The Peachtree Road Race in Atlanta, Georgia is a 4th of July tradition since the race was started in 1970. It grew to be the largest 10K in the world with over 55,000 in 2007 and then it lost that title. But for years, it was the largest one and it still feels like the largest one.
Did I Run the Peachtree Road Race?
The runners cover a challenging course with steep hills and usually heat and humidity. I ran the Peachtree for 10 yrs in a row and decided to break the streak last year. See, I didn’t want to be one of those people who cannot go out of town that weekend of the 4th because they have been doing the Peachtree for the last X yrs, with X ranging from the teens to the low 30s in number of years. I wanted to break that streak and also save myself the waking up somewhere between 5-6AM to then tackle those steep hills and heat and humidity. This year, I decided to pass up the opportunity to run again 🙂
The Prized Reward – T-Shirt
That opportunity (in the form of a race number) is not easy to get. To get a number, the best way is to have run a qualifying race. But it is not only about getting a number but getting placed in a group ahead of the masses who likely will do a little more walking – and then slow down the folks who want to run it and maybe improve their time. Be aware that the “walk to the sides and leave the middle open” rule is not observed to the great annoyance of most runners, especially when folks decide to stop running all of a sudden and the runner behind then has to do whatever to avoid running into them (no comment…).

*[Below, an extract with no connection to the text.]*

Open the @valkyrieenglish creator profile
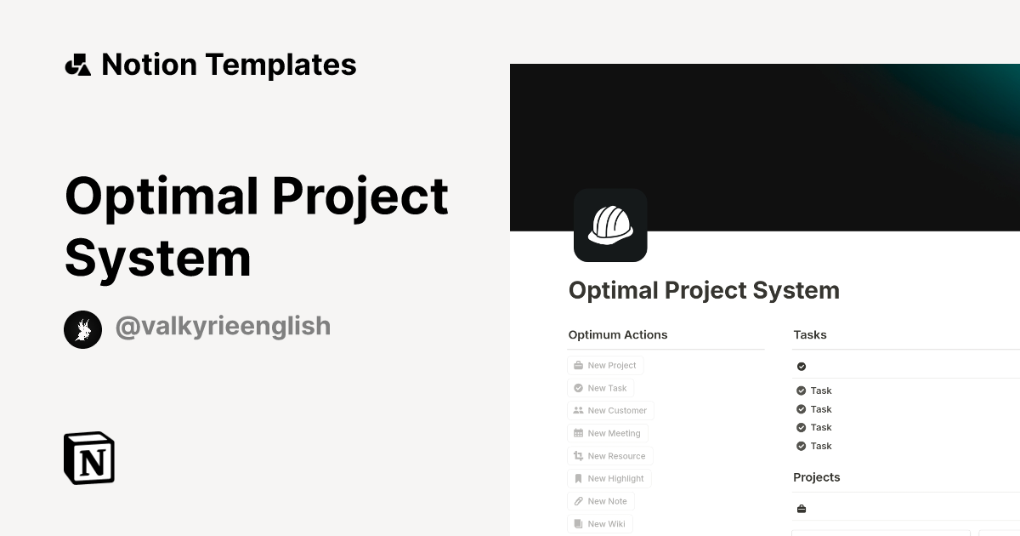[x=196, y=327]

It is not unusual at the end of June or early July to hear around town “know anyone with a number for the Peachtree who is not going to use it?”. Why? Why not just run the course with the numbered runners? Well, you are right that the feeling of accomplishment would be the same but you may not know that the REAL reward is one of the prized t-shirts. People do whatever to get one of those: apply for the race & run it, get it from the spouse, buy it in eBay afterwards, or… get a number and join in on mile 1, 2, or 3 as you need the number to claim the shirt at the end of the race. Dante’s inferno now has a tenth circle for the cheaters in that last group… At least walk the whole thing! It is perfectly fine to walk it!!!

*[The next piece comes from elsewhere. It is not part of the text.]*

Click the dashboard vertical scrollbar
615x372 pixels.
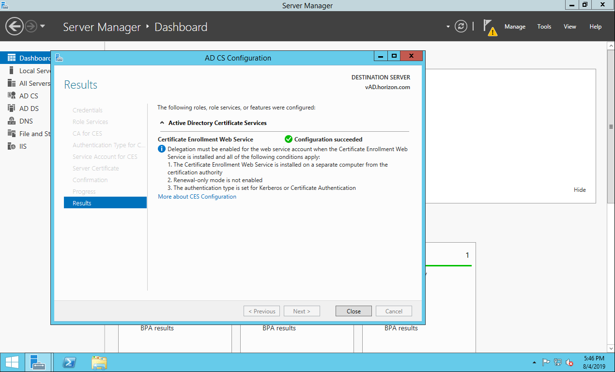(611, 127)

In my opinion, not all the designs over the last dozen years are THAT good. I only have like two favorites in the group of t-shirts I have – and, no, none are for sale 🙂
A Hill to Remember – If You Survive It
Now, we have to talk about the lovingly-name Cardiac Hill which is around mile 3.5 and is conveniently situated by Piedmont Hospital. That hill is BRUTAL. It makes little boys of grown men. Depending on my conditioning on a given year, I could run it all the way and STILL keep running after it. But even then it was NEVER easy. Get it? NEVER. On bad years, I walked for a minute or I would make it to the top and then breakdown and walk for a few minutes. The pictures you will see here are all taken RIGHT when the runners have finished Cardiac Hill whether running it or walking it. You can see it in their faces. The later in the race, the more the ratio of walkers to runners goes to the walkers (the people in the front qualified so are more likely to have better conditioning). But even in the years when I could do Cardiac Hill and the immediate aftermath, there was a subtle hill around mile 4 that was worse for me. Though it wasn’t as steep as Cardiac Hill, it seemed to be never-endingly long. That’s the one that challenged me every single year. I have run the Peachtree end-to-end without walking but that hill always tested me…

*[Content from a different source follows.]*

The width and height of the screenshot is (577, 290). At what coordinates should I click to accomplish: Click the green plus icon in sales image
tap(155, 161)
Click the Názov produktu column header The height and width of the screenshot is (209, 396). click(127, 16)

Spectating: The Thing to Do – If You Are Not Running It
So, if not running it now, what do I do? I spectate (sounds too much like Kaopectate..). Spectators line up Peachtree Street (THE Peachtree Street, not one of the 100 or so impostors scattered around the city) from Lenox Mall down to Piedmont Park. They make noise, cheer runners, high five runners, and on occasion imbibe their favorite drinks… hey, the offer them to runners too – I recall being offered beer when I ran it (never partook).
In any case, the Peachtree Road Race is great way to celebrate the good ole U.S. of A.’s birthday and share as a city a good time whether running or spectating (oh, or volunteering! it takes a lot of them and I thank them!)